Extracted material section start

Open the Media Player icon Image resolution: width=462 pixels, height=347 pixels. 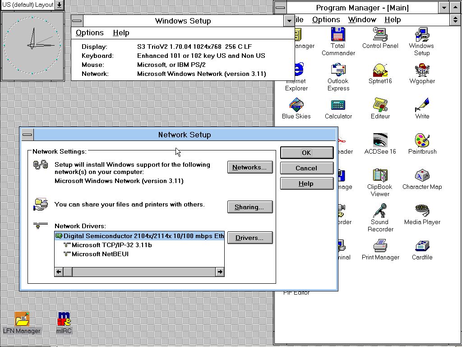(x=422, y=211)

Extracted material section end
Extracted material section start

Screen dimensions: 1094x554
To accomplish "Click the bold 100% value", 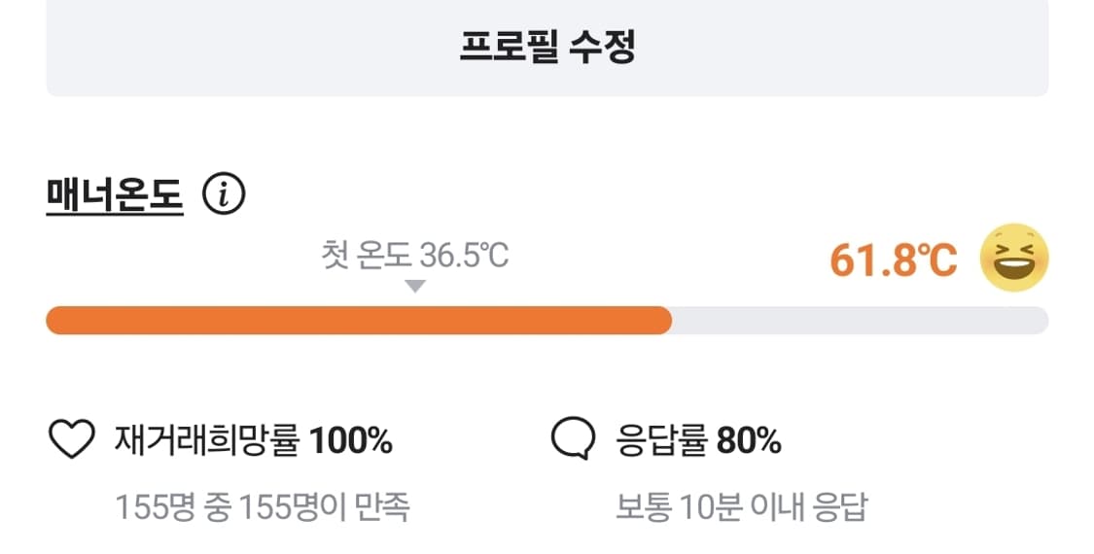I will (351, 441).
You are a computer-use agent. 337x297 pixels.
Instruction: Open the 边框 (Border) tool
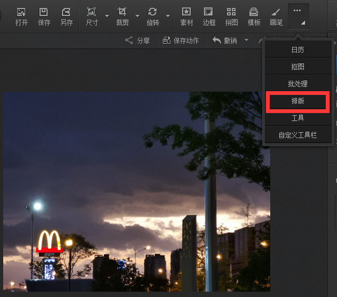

Extracted material section end
Extracted material section start

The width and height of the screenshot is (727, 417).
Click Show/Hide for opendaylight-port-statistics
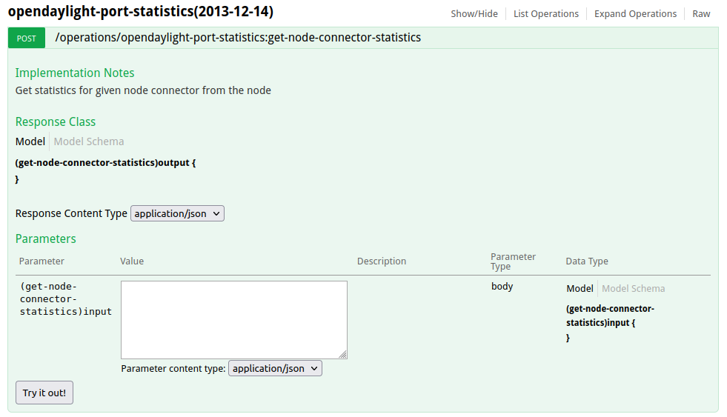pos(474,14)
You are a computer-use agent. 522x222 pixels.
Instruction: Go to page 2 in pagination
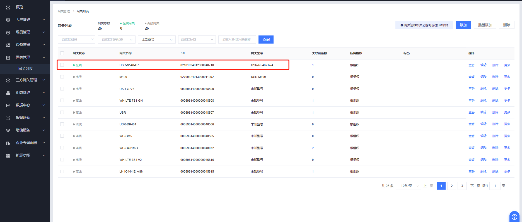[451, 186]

Extracted material section end

• [Problem statement]
Every line in the records above that contains the word "computer" should be copied out.

• [Task response]
You are a computer-use agent. 337x297 pixels.
You are a computer-use agent. 522x222 pixels.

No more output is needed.